Argentina weighs managed exchange rate once it lifts currency controls

President Javier Milei's government is weighing whether to introduce a managed exchange rate regime — a “dirty float” — once it lifts its current foreign exchange controls in 2025.

Argentine peso banknotes in a cafe in Buenos Aires, Argentina. Foto: Erica Canepa/Bloomberg

Argentina is weighing whether to introduce a managed exchange rate regime — a “dirty float” — once it lifts its current foreign exchange controls in 2025, according to policymakers.

The South American nation has been restricting foreign exchange and capital market operations for the past five years, forcing exporters to sell their dollars. The controls are also preventing companies from sending dividends abroad and limiting individuals from buying foreign currency.

President Javier Milei and Economy Minister Luis Caputo committed to eliminating these exchange controls next year but haven’t offered details yet of the kind of currency regime they will apply afterward. But, two policymakers — Federico Furiase, a Central Bank director, and Caputo adviser Martín Vauthier — last week revealed broad strokes of the plan during a presentation at Torcuato Di Tella University in Buenos Aires.

“We already designed it but we can’t disclose many details,” Furiase said, referring to currency policy, according to a webcast published late Friday. “Clearly Argentina has to have limited currency volatility.” Furiase added that other countries have successfully lowered inflation with “a managed float that controls currency volatility.”

Press offices at the Central Bank and Economy Ministry didn’t immediately respond to a request for comment.

Argentina has had mixed results with managed floating exchange rates in the past.

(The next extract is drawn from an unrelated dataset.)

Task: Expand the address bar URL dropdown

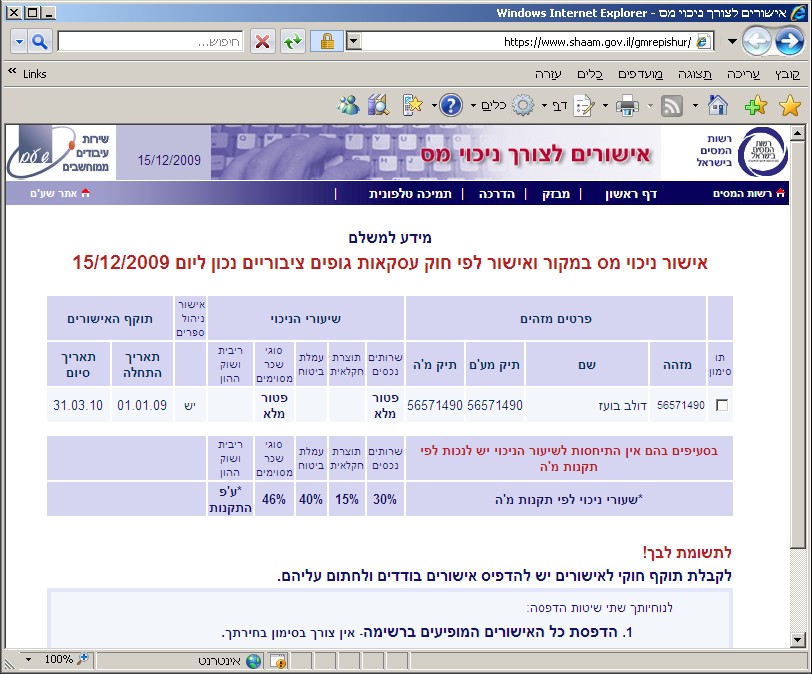Action: [353, 42]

Caputo himself was Argentina’s Central Bank chief in 2018 and intervened in markets to shore up the peso, a strategy that ultimately became unsustainable. Another dirty float by the central bank after Caputo’s tenure failed to contain the peso’s decline too.

The prerequisite for lifting currency controls is capitalising the Central Bank, Furiase said. Other conditions, such as reducing the excess amount of pesos largely held in Treasury debt, must also be met to avoid economic tension during the transition, he said. 

Most trade restrictions have already been eased, according to Vauthier, even though Argentine exporters continue to have to sell 80 percent of their earnings in foreign currency in the official spot market and the remainder in the capital markets. Financial regulations will be phased out over time, he said. 

To help the transition, the government plans to keep limiting the amount of money in circulation, which is supposed to force dollar holders to swap their holdings of the US currency into domestic currency. The approach has strengthened the peso and enabled the Central Bank to buy dollars, according to the officials.